Rewrite the lines of the listing below, starting at the line that contains "on legend-item-no-change: No" and ending at the line that contains "center [120, 98].", with "Describe" changed to "Identify" and everything else left unchanged.

(Collected data)
────────────────
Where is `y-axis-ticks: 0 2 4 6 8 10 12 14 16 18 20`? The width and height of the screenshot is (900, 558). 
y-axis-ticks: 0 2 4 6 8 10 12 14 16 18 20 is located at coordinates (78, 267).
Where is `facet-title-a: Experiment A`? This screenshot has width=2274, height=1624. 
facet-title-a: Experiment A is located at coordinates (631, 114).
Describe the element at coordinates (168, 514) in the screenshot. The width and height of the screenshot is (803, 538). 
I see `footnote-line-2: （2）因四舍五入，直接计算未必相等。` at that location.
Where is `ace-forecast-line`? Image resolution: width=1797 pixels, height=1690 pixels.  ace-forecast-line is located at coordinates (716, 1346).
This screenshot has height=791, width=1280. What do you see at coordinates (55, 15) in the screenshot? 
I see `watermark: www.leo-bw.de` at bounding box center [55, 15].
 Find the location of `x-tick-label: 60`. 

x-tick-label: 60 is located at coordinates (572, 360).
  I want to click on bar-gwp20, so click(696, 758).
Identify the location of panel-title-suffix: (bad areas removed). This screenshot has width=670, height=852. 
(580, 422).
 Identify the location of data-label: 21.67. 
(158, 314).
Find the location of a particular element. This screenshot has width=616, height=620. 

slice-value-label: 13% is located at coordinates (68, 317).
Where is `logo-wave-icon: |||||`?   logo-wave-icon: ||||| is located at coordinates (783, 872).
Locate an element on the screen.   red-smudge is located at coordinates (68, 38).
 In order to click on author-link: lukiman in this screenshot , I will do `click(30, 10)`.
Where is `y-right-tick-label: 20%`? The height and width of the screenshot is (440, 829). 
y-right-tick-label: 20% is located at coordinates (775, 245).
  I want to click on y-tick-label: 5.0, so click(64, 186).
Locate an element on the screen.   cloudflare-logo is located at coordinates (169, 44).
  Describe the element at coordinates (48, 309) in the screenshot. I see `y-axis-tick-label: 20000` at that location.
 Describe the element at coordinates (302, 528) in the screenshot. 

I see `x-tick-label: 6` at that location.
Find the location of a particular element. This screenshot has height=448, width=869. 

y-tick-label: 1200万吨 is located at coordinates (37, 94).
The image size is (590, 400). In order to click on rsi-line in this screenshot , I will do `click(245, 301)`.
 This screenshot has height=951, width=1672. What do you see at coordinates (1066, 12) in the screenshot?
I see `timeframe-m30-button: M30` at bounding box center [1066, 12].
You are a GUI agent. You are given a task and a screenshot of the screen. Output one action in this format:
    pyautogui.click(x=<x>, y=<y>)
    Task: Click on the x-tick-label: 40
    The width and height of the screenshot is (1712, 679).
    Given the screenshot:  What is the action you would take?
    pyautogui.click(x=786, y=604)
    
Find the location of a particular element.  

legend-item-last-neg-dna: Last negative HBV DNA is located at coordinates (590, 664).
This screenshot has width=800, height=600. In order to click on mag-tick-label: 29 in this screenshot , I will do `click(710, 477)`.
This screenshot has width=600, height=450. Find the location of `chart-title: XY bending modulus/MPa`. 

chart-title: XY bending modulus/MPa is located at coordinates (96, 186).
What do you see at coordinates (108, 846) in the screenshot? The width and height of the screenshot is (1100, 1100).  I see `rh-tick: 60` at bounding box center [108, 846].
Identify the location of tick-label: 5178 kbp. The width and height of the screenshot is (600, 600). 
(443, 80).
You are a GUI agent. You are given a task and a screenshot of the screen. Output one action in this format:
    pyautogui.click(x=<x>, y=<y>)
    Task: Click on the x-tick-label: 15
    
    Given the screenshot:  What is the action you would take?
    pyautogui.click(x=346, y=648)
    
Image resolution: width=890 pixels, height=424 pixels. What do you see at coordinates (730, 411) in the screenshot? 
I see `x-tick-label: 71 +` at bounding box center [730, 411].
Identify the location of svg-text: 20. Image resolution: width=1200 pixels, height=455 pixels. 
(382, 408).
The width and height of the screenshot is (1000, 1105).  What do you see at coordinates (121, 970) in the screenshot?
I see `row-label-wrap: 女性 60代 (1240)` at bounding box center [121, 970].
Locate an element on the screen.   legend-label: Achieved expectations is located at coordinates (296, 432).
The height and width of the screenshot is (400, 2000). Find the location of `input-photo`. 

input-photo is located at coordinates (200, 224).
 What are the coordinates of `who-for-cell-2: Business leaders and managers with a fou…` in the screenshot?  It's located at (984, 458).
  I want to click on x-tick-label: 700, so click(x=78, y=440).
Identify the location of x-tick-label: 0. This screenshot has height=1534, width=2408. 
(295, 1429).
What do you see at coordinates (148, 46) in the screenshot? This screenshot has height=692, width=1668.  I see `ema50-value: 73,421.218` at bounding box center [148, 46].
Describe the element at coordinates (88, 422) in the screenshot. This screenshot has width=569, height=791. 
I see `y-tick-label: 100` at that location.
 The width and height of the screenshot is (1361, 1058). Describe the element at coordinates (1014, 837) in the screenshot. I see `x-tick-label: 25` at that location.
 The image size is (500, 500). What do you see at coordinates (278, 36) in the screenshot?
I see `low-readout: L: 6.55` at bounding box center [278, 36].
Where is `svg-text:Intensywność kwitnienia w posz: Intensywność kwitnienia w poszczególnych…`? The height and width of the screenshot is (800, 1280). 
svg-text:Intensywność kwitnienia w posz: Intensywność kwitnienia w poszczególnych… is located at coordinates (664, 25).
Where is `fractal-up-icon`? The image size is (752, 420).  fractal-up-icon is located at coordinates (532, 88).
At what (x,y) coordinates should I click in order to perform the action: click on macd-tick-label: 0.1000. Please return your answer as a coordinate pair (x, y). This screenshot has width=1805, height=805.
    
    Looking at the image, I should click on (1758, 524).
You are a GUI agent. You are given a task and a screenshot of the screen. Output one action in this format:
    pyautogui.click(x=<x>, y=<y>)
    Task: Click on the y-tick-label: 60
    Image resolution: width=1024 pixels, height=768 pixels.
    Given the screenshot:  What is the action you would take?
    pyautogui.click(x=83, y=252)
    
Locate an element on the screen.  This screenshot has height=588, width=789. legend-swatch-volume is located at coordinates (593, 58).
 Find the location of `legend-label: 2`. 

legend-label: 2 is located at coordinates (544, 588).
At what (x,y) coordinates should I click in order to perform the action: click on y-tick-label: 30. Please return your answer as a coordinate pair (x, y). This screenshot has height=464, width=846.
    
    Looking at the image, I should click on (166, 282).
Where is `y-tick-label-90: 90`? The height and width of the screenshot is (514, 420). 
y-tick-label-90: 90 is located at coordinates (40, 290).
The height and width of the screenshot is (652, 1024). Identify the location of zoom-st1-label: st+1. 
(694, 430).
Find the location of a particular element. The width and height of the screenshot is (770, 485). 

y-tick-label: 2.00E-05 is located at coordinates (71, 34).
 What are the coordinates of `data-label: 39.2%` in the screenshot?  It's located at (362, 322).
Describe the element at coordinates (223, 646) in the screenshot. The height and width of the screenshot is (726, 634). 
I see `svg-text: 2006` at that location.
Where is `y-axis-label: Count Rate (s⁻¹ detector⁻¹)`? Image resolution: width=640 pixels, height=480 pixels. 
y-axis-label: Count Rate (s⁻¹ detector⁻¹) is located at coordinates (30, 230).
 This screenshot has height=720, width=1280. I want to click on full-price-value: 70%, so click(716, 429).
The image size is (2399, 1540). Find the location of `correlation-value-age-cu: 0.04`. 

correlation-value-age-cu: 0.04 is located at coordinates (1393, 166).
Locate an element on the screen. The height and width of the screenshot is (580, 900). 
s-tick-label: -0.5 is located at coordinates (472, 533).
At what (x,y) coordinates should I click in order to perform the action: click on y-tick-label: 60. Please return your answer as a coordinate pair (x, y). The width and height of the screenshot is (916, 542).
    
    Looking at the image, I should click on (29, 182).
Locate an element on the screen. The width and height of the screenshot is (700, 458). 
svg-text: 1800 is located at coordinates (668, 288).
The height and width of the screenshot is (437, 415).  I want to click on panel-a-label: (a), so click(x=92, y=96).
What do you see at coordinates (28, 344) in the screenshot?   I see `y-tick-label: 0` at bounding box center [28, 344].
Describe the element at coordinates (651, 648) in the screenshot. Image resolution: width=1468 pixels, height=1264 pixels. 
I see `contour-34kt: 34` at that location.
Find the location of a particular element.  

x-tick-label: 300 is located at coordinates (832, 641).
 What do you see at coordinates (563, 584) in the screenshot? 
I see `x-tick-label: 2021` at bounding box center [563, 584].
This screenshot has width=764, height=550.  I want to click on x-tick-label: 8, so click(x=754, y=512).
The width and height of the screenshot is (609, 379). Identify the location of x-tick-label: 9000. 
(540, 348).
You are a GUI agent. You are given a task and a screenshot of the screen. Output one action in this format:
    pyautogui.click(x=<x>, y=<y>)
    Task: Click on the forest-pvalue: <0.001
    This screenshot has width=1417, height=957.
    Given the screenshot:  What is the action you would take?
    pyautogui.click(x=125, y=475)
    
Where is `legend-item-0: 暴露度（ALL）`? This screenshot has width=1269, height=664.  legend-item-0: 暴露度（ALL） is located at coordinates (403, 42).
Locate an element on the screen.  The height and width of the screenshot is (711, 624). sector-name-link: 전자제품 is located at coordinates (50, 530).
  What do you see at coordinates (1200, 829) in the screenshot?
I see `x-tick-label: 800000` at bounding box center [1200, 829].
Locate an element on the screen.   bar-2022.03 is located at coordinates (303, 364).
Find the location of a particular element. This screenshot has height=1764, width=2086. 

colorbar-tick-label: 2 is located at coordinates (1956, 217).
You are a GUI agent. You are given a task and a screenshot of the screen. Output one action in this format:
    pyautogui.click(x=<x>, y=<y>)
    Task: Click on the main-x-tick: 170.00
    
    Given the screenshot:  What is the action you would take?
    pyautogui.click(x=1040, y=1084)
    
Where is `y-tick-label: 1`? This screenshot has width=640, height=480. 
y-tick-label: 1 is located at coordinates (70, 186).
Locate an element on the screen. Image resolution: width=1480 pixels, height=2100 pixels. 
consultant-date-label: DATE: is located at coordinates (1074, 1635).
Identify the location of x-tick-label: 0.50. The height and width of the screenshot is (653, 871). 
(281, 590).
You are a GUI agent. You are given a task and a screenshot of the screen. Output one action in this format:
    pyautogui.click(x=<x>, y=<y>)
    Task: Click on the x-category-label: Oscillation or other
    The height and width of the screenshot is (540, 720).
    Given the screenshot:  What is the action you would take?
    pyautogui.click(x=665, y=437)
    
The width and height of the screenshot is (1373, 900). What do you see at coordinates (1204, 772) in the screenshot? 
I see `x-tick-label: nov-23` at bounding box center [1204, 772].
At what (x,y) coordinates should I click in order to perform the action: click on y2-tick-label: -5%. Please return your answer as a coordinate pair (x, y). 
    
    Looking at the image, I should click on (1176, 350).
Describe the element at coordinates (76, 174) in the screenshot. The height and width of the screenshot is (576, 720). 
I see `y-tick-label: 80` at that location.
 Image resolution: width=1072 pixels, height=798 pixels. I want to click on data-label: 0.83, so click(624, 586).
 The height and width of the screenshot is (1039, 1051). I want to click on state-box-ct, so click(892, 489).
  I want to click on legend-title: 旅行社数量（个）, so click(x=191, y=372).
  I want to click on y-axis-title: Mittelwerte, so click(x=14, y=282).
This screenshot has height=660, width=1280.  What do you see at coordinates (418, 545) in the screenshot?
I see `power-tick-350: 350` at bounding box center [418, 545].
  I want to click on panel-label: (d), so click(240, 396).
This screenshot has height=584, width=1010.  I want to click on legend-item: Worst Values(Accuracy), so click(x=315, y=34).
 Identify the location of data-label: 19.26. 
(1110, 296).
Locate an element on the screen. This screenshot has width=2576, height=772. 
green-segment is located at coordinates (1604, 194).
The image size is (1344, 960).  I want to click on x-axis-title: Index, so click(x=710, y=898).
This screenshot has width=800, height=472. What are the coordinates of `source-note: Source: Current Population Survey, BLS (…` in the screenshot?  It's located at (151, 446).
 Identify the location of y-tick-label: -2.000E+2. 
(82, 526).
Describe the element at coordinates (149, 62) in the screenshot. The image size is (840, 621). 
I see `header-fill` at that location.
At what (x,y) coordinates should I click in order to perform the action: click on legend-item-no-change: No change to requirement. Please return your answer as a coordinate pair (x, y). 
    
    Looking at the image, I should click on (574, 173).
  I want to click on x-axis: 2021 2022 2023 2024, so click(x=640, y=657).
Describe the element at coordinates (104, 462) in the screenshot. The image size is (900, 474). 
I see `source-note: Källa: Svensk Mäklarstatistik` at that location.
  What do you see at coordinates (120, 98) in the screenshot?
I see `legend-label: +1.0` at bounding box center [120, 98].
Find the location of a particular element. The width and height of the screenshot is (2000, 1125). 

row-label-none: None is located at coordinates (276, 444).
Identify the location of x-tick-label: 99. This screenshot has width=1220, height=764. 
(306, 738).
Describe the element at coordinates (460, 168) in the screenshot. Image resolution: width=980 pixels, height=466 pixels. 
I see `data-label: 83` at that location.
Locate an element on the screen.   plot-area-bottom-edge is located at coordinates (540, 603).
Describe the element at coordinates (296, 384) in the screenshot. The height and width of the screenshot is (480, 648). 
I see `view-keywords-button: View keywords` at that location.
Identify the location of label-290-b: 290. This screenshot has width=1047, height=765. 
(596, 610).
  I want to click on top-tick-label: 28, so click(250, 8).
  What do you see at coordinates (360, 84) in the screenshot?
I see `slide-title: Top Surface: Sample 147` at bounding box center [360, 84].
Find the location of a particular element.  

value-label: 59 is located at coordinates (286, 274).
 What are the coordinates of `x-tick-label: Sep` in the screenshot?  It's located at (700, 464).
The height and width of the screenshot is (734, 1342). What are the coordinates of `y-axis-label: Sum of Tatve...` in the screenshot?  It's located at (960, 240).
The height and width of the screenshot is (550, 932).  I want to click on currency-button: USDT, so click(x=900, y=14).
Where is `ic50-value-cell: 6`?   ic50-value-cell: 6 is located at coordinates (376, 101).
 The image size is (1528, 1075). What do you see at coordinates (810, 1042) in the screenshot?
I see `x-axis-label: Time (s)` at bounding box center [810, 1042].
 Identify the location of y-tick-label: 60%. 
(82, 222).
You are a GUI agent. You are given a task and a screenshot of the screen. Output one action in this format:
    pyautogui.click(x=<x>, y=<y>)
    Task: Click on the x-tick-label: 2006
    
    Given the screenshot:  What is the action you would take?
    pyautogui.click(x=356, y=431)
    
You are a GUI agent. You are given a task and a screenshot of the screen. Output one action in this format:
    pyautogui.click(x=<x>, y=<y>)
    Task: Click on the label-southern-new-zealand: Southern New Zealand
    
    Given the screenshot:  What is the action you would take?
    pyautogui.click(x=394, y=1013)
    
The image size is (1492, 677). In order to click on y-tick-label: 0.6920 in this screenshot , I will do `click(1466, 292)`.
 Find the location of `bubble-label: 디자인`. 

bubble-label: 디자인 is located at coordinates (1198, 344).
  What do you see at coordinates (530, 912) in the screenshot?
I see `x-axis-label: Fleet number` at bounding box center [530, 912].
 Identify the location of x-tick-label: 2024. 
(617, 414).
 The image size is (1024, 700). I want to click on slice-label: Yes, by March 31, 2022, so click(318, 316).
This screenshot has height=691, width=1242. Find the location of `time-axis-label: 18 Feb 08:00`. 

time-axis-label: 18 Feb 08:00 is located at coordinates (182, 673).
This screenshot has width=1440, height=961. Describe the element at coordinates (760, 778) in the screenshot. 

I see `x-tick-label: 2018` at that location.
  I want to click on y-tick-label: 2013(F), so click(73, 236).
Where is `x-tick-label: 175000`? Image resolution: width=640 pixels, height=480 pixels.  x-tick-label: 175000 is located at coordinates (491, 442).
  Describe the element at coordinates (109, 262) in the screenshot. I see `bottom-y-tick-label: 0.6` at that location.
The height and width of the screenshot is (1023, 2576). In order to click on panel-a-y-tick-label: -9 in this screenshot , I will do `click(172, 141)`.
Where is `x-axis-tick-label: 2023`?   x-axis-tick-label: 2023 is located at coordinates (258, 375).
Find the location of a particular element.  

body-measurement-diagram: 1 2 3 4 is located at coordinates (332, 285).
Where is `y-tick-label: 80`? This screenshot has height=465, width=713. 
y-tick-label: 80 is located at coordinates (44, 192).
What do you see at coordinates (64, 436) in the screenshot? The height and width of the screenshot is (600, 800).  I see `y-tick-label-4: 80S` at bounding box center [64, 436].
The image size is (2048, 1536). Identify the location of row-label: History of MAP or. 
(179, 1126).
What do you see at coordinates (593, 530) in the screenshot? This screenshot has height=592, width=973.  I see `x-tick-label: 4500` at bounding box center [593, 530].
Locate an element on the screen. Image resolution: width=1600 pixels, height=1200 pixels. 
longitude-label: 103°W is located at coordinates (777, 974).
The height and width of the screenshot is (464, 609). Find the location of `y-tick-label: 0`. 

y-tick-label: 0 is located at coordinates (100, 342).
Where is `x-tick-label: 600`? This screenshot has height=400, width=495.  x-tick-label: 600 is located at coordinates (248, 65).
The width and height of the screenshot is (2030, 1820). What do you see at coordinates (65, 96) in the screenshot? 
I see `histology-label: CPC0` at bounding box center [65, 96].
────────────────
# Answer below
At what (x,y) coordinates should I click in order to perform the action: click on legend-item-no-change: No change to requirement. Please return your answer as a coordinate pair (x, y). 
    
    Looking at the image, I should click on (574, 173).
  I want to click on x-axis: 2021 2022 2023 2024, so click(x=640, y=657).
Identify the element at coordinates (104, 462) in the screenshot. The image size is (900, 474). 
I see `source-note: Källa: Svensk Mäklarstatistik` at that location.
  What do you see at coordinates (120, 98) in the screenshot?
I see `legend-label: +1.0` at bounding box center [120, 98].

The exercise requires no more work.